Department of Thoracic Surgery, Athens Naval and Veterans Hospital, Athens, Greece.
Surg Today. 2012 Sep;42(9):895-8. doi: 10.1007/s00595-012-0192-y. Epub 2012 May 11.
A 70-year-old woman was admitted to our department for investigation and treatment of a progressively enlarging multinodular goiter and a fast growing mass infiltrating the sternum. The patient was euthyroid, but computed tomography (CT) and ultrasonography showed a mass in the anterior mediastinum infiltrating the sternum, with a dominant nodule in the right lobe of the thyroid. Fine needle aspiration biopsy results from both the cervical and the mediastinal masses were suggestive of follicular thyroid carcinoma. The patient underwent total thyroidectomy, thymectomy, and total removal of the mass, along with parts of the sternum, sternocleidomastoid muscle, and attached ribs. The thoracic wall was reconstructed with gortex dual mesh covered by muscle flaps from both pectoralis major muscles. Pathological analysis of both masses confirmed the fine needle aspiration findings and the patient received three cycles of radioactive iodine treatment. She had an uneventful postoperative course, but died of a stroke 8 years later.

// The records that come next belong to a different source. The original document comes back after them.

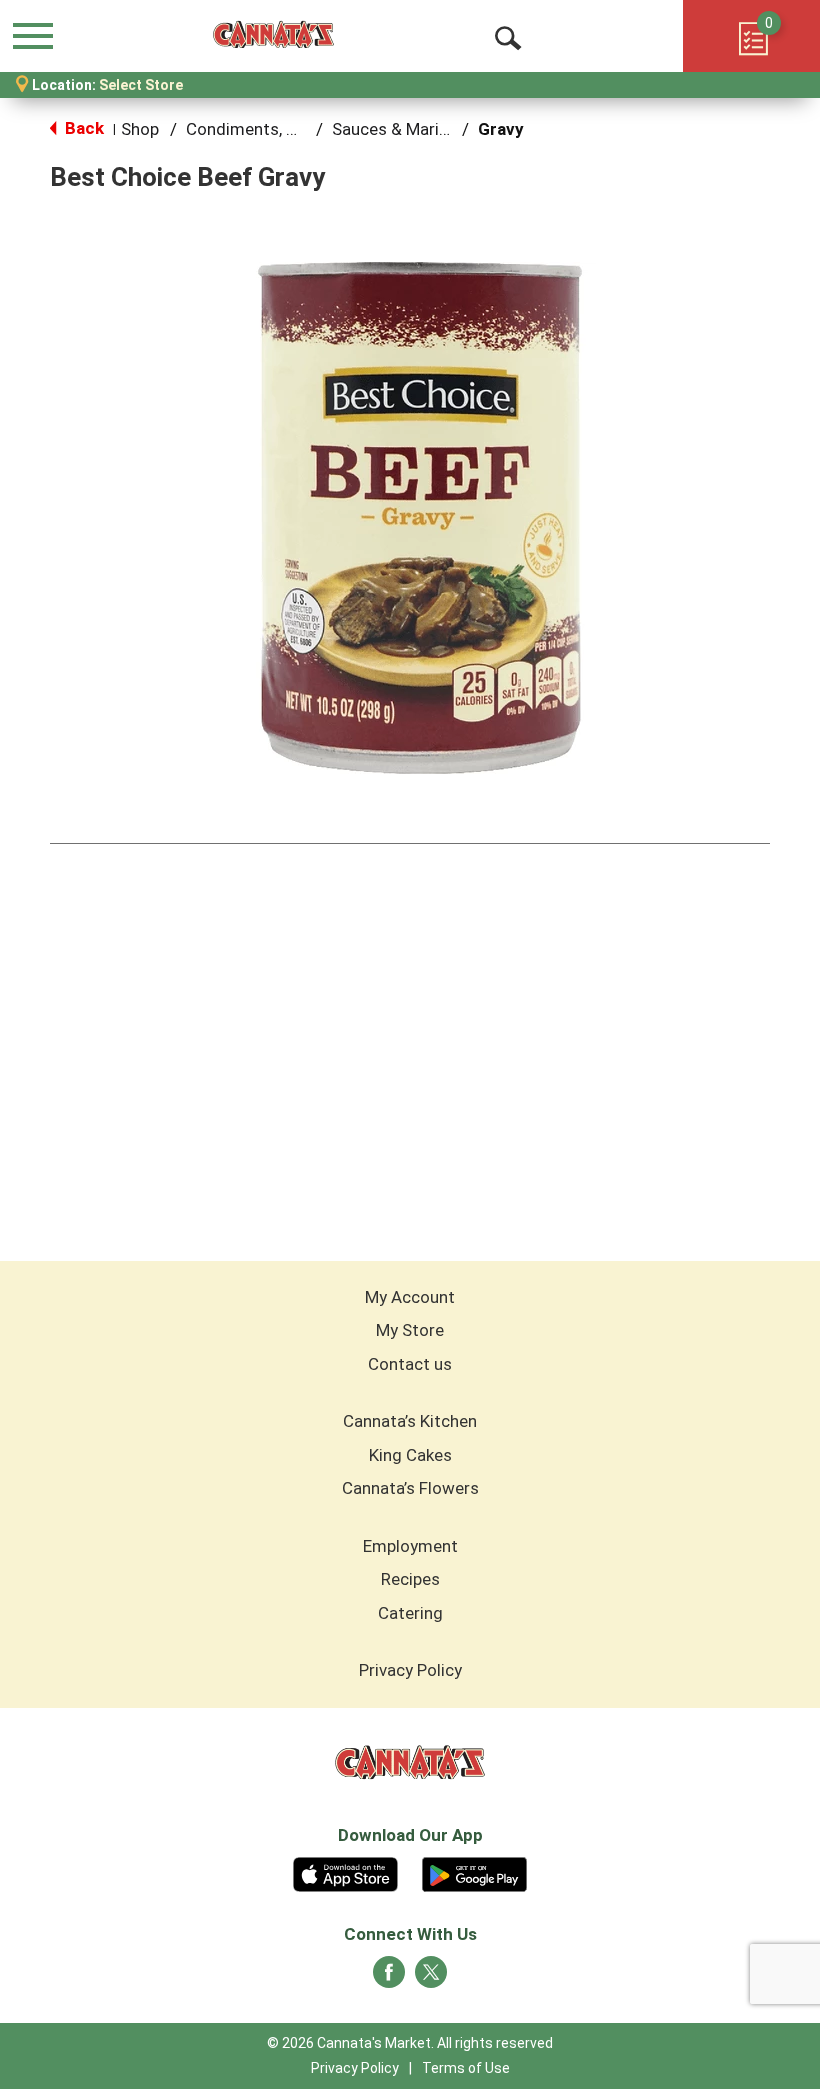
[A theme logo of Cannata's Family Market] (273, 35)
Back (82, 128)
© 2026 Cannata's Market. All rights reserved (410, 2043)
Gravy (501, 129)
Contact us (410, 1364)
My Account (410, 1297)
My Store (410, 1330)
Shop (140, 129)
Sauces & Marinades (408, 129)
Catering (410, 1613)
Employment (410, 1546)
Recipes (410, 1579)
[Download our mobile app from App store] (345, 1872)
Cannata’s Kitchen (410, 1421)
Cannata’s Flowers (410, 1488)
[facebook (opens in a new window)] (389, 1978)
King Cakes (410, 1455)
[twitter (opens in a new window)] (431, 1978)
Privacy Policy (410, 1670)
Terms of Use (466, 2068)
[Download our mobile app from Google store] (474, 1872)
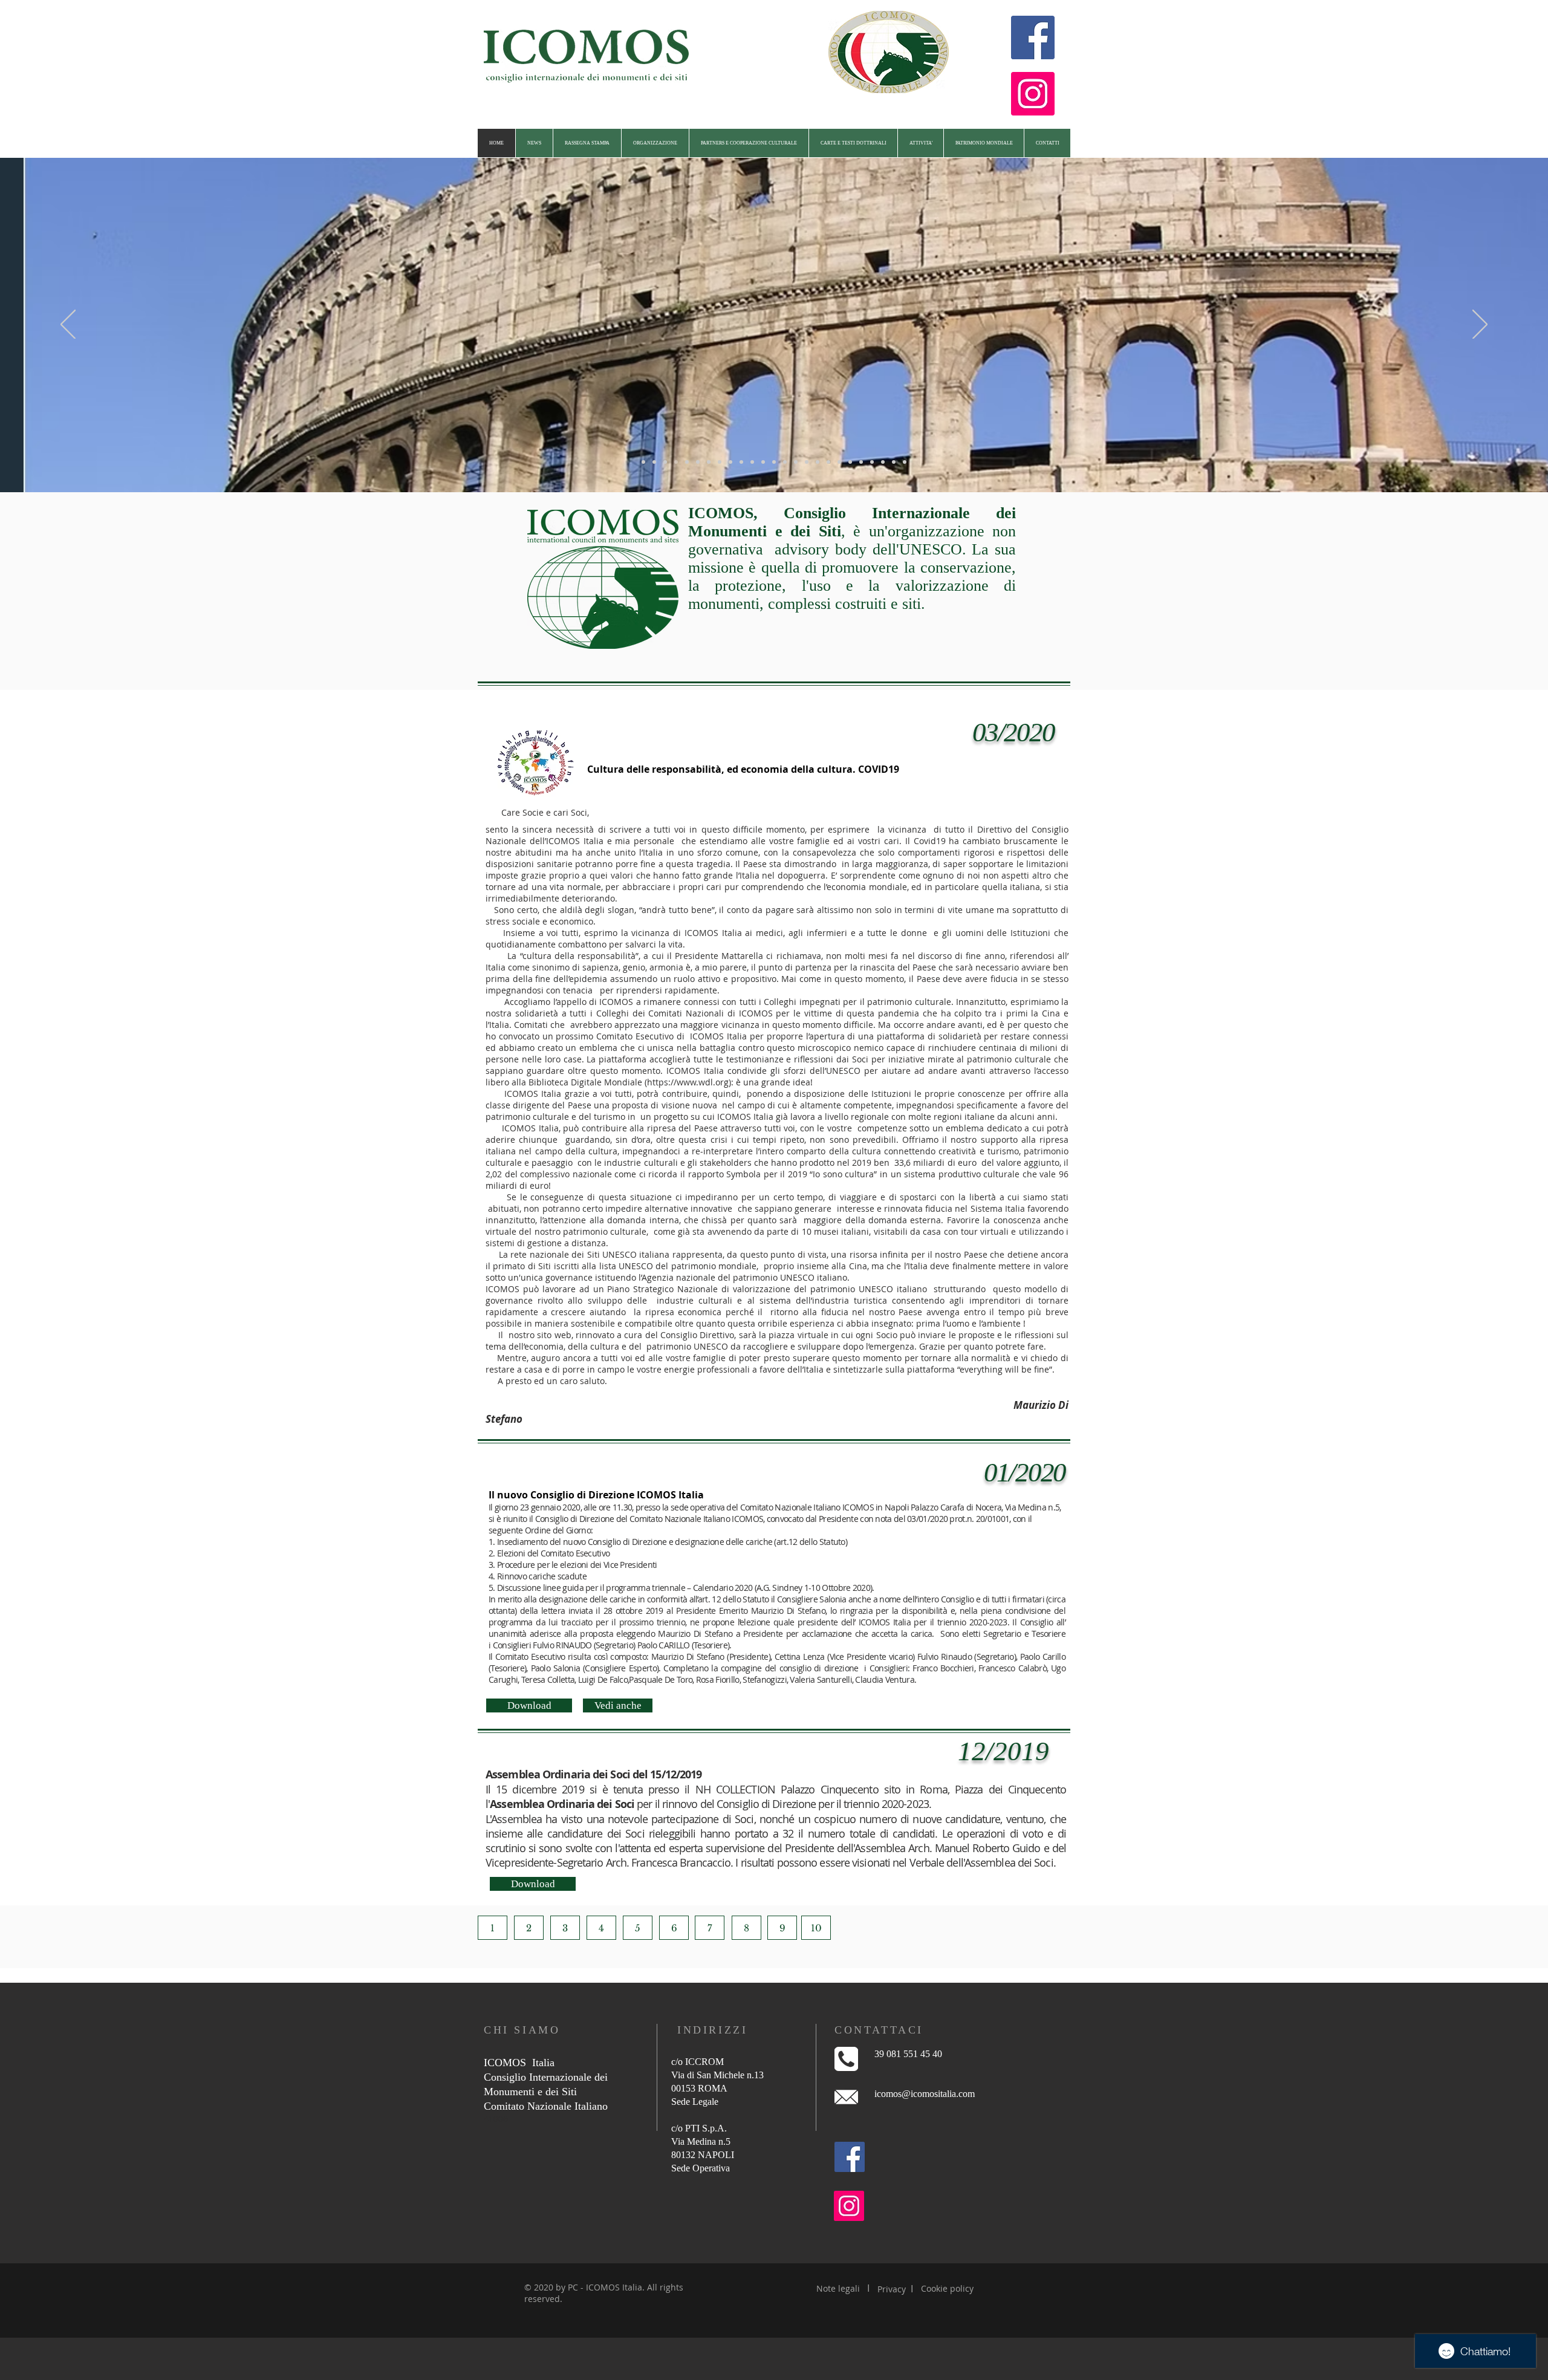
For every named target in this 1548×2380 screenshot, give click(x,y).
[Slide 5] (687, 462)
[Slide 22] (872, 462)
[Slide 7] (709, 462)
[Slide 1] (643, 462)
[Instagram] (1033, 93)
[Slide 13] (774, 462)
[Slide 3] (665, 462)
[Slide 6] (698, 462)
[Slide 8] (719, 462)
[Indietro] (68, 325)
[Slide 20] (850, 462)
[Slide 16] (806, 462)
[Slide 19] (839, 462)
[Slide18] (828, 462)
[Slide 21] (861, 462)
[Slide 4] (676, 462)
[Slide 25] (904, 462)
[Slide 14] (785, 462)
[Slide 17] (817, 462)
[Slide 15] (796, 462)
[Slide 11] (752, 462)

一位 70 岁女性因逐渐增大的多结节性甲状腺肿和胸骨浸润的快速生长肿块而被收入我科接受检查和治疗。患者甲状腺功能正常,但计算机断层扫描(CT)和超声检查显示前纵隔肿块浸润胸骨,甲状腺右叶有一个优势结节。颈部和纵隔肿块的细针抽吸活检结果提示为滤泡性甲状腺癌。患者接受了全甲状腺切除术、胸腺切除术以及肿块的全部切除,包括部分胸骨、胸锁乳突肌和附着肋骨。使用戈尔双网覆盖胸大肌的肌皮瓣重建胸壁。两个肿块的病理分析均证实了细针抽吸活检的结果,患者接受了三次放射性碘治疗。她术后恢复顺利,但 8 年后因中风去世。